希望館は、それまで80名定員だった養護施設(現:児童養護施設)鳥取こども学園の定員を45人に減らし、入所30人、通所10人の定員で、情緒バランスに不調を来している子どもを対象に、短期間治療・養育・教育の支援を提供する施設(以下、情短施設)としてスタートしました。全国で16番目となる医療・福祉・教育が協働する施設は当時珍しく、管轄する行政機関にとっても現場にとってもあらゆることが初めてだらけだったように思います。
児童養護施設と情短施設の違いは、医師(精神科or小児科)と看護師、そしてセラピスト(心理療法担当職員)が配置されていることです。生まれたばかりの情短施設鳥取こども学園希望館には、それまで養護施設で培ってきた養育文化をベースに心理的、精神科的視点を加えた新たな養育文化を創造することが大きな課題でした。しかし、それは言葉で言うほどには簡単なことではありませんでした。日々展開される様々な問題に体当たりでぶつかりながら、子どもと一緒に一つひとつ解決を積み上げる手探りの実践が続きました。頼みの綱は、副館長で施設精神科ドクターのスーパービジョンとカンファレンスでしたが、病院の臨床が施設現場にそのまま適用できる訳ではなく、実に多くのことを子どもたちから学ばせてもらってきたように思います。そうやって子どもらと向き合った20年の歩みの中で「子どもの最善の利益の追求」を合い言葉に実践を積み上げ、希望館における「生活型・小舎ブロック制」の実践が全国から注目を集めるまでに成長してきました。そして今、鳥取こども学園で長く育んできた小舎制の取り組みは、これからの社会的養護におけるスタンダードとして認められつつあります。
「小舎制の生活」は昭和36年当時、法人として「子ども最善の利益の追求」をある意味具現化させたものでした。希望館は開設以来そのスタイルを踏襲し続け、この度竣工の生活棟を改築しました。改築にあたっては約2年半に渡って子どもと職員で話し合いを重ね、皆の「夢を形に」できたと思っています。勿論、私達だけで成し得たことではありません。国、県、市の関係機関や募金呼び掛け人を引き受けてくださった方々、募金に協力してくださった方々、そして設計監理の(株)山下設計工房様、施工の(株)藤原組様他、多くの方々のお力添えがあっての結果です。竣工式に来賓として臨席くださった平井鳥取県知事様の祝辞の中で「子どもたちの城」というお言葉をいただきましたが、正に私達は神様と多くの皆様に支えられて「子どもたちの城」を与えていただいたんだと思います。

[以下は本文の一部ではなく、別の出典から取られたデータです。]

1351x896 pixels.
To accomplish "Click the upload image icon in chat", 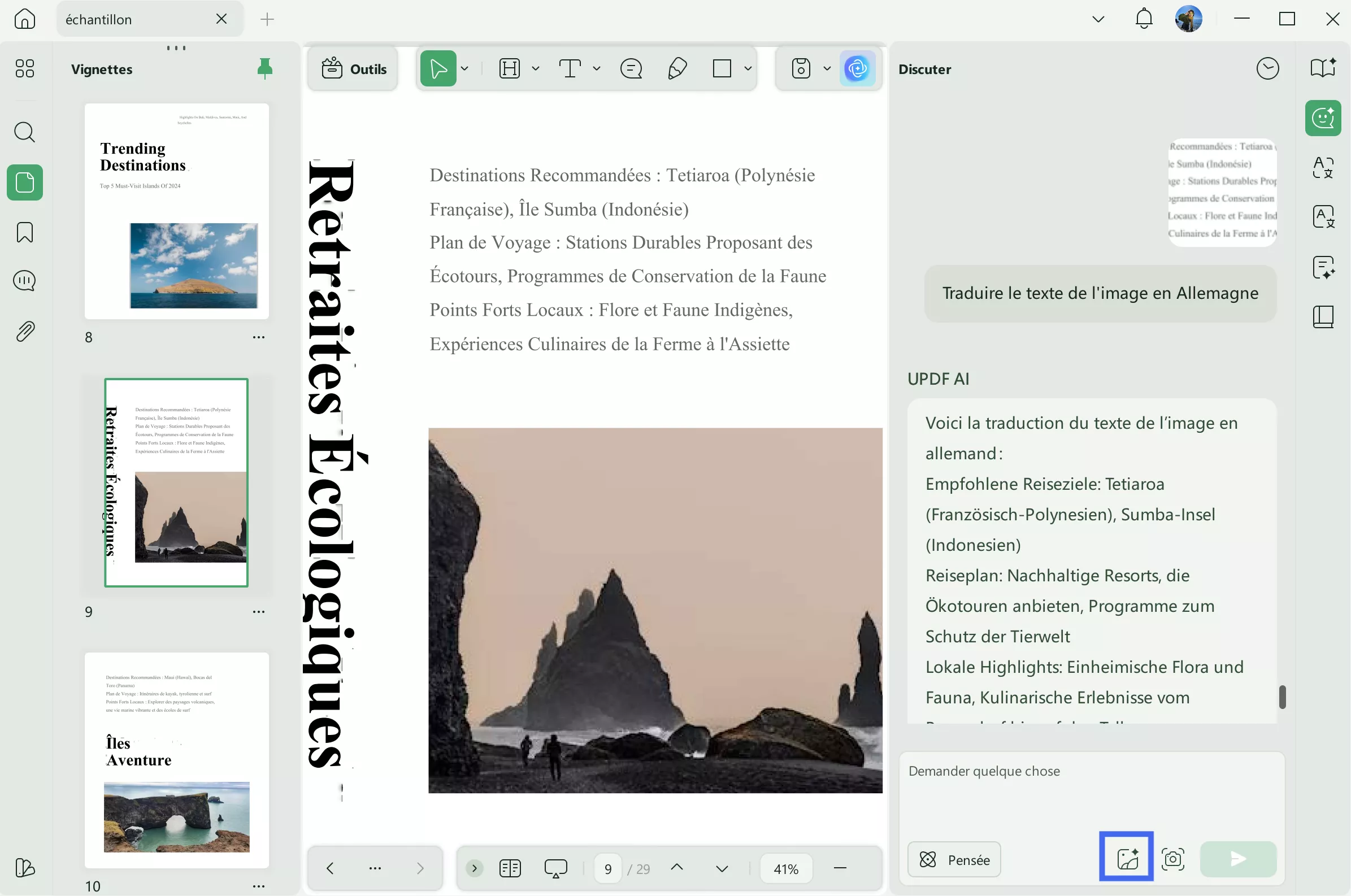I will (x=1127, y=859).
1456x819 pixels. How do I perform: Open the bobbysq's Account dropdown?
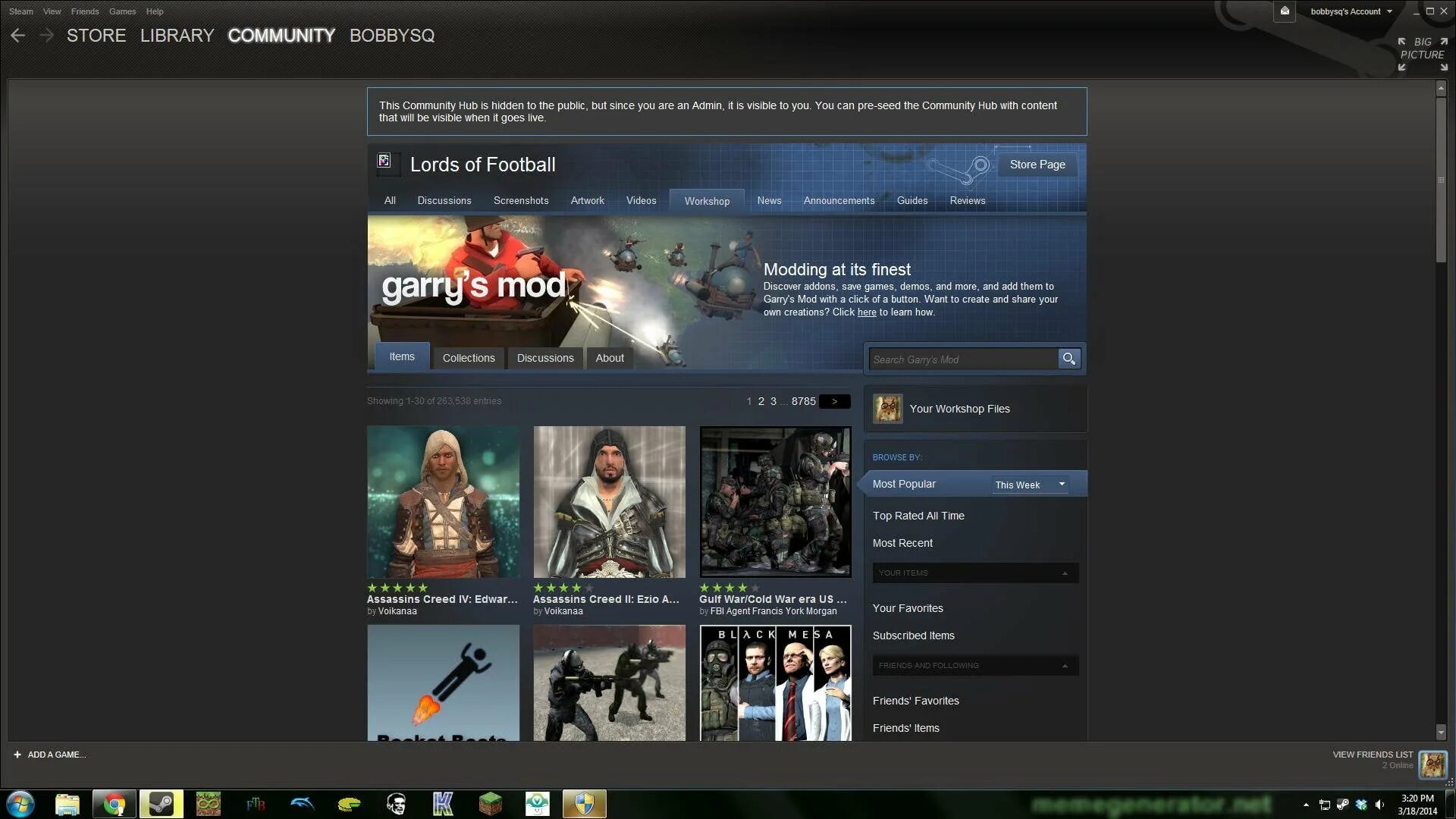1351,11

一口に20年と言いますが、人で言えば成人式を迎える年です。そういう意味では、今回生活棟の竣工を機に、多くの皆様にお集まりいただいて希望館の成人式をしていただいたように思います。誠に、ありがとうございました。これでようやく一人前ということなのかもしれませんが、まだまだ駆け出しの若造でもあります。更なる成長のため、皆様の益々のご支援並びにご指導ご鞭撻を賜りますようお願い申し上げます。